BEGIN
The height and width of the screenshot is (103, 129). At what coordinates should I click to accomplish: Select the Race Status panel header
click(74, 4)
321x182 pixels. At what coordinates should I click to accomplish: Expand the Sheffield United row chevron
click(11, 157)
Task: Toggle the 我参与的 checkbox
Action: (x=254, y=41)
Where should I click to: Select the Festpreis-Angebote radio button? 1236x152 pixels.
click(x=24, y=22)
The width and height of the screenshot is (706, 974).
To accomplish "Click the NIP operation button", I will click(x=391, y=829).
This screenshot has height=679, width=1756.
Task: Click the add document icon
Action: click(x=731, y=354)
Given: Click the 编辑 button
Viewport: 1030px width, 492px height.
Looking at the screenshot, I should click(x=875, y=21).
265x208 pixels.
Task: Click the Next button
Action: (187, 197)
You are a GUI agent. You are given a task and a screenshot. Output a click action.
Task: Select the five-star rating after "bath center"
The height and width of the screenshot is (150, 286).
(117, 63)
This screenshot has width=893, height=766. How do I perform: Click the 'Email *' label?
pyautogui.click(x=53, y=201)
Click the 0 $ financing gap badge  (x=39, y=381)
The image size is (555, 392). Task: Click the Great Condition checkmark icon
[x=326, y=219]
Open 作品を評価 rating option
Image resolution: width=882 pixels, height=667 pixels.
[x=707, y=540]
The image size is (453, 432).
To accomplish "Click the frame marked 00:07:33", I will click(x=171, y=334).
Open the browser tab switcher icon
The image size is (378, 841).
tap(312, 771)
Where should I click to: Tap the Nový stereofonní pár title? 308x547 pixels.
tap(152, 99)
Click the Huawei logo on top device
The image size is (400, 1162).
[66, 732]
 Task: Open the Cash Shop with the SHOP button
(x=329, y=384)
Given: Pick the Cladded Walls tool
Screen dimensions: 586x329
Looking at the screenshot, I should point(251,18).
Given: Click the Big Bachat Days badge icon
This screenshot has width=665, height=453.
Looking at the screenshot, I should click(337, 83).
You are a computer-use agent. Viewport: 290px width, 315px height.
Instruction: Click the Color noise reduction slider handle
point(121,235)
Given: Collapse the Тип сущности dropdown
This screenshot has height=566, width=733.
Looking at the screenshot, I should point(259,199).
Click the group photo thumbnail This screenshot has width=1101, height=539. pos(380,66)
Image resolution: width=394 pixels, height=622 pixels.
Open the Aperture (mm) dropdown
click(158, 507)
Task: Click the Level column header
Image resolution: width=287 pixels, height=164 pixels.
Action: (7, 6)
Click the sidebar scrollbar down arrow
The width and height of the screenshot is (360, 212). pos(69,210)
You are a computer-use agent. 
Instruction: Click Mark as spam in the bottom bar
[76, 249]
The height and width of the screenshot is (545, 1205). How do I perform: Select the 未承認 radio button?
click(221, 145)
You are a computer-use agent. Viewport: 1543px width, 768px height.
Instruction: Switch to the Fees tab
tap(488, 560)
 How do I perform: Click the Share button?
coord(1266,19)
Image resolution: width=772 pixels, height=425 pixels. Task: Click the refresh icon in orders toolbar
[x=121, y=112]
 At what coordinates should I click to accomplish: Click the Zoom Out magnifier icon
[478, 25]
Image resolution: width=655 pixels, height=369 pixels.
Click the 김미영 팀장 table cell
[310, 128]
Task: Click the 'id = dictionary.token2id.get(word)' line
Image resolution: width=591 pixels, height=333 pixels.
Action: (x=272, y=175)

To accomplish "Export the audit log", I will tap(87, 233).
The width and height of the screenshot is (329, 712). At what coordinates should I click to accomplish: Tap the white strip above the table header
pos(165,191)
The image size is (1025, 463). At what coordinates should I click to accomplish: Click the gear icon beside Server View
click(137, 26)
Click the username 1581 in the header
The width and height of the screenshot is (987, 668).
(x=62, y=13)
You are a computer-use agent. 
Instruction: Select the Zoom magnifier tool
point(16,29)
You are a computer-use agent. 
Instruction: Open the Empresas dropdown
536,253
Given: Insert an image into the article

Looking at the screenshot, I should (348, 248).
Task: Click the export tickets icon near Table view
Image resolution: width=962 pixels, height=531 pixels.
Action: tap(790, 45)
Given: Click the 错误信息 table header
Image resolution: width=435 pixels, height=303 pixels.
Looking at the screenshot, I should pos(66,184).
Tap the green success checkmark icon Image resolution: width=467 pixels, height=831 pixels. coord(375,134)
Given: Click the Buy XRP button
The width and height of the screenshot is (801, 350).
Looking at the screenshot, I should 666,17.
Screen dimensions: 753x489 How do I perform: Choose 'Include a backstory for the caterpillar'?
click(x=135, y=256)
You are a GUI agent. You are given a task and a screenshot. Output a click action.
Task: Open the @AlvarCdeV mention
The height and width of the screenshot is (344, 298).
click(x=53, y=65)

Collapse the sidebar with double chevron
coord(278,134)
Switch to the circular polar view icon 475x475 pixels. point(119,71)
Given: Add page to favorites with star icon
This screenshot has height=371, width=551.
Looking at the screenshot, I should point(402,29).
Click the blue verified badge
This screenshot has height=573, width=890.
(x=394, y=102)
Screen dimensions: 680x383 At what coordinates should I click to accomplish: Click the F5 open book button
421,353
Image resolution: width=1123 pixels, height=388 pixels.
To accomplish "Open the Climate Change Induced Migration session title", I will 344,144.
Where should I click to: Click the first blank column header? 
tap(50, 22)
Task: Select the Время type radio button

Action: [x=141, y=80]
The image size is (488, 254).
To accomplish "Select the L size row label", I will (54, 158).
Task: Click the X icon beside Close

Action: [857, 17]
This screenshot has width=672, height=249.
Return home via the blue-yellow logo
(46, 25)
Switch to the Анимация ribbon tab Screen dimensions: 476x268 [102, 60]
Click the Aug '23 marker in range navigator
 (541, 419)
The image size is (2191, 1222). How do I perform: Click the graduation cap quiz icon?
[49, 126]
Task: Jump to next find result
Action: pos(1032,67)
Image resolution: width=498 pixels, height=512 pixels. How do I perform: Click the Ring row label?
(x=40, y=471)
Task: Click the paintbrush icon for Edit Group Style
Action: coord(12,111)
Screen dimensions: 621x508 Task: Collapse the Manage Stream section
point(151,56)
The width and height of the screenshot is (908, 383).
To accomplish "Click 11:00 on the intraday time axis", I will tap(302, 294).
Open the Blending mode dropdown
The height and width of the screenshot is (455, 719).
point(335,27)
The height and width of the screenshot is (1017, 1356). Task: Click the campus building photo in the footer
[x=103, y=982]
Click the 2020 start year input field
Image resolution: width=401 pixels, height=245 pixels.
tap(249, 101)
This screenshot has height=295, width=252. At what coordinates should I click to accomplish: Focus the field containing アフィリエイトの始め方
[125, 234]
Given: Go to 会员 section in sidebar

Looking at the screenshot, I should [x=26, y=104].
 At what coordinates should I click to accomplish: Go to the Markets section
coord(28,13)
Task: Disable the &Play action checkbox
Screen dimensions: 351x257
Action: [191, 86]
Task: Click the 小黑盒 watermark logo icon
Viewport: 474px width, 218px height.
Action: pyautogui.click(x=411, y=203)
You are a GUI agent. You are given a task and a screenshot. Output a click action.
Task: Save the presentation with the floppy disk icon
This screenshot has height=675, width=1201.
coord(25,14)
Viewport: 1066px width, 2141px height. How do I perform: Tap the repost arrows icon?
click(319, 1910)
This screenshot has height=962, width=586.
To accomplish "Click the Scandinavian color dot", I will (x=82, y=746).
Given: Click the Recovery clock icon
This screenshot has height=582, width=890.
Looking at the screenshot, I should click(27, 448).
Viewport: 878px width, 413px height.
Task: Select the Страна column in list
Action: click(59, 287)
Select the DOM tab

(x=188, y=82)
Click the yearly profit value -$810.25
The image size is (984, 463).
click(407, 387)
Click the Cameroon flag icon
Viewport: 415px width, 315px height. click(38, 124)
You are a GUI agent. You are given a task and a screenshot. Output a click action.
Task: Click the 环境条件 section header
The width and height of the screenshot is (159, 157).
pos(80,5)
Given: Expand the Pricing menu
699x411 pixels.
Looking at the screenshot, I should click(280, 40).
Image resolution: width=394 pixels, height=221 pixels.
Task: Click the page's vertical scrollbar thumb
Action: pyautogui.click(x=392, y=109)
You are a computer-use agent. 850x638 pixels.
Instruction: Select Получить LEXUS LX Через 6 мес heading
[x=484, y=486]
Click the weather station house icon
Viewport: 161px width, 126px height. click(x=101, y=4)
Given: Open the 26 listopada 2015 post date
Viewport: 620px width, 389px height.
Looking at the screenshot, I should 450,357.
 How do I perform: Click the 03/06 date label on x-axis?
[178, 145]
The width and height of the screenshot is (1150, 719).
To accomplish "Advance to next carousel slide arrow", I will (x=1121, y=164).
END
PROBLEM TO WORK ON: Find the line containing "How do I perform: Click the 03/06" in the material above. Print it and every line after it through the end, exactly and only those.

RESPONSE TO THE TASK:
 How do I perform: Click the 03/06 date label on x-axis?
[178, 145]
The width and height of the screenshot is (1150, 719).
To accomplish "Advance to next carousel slide arrow", I will (x=1121, y=164).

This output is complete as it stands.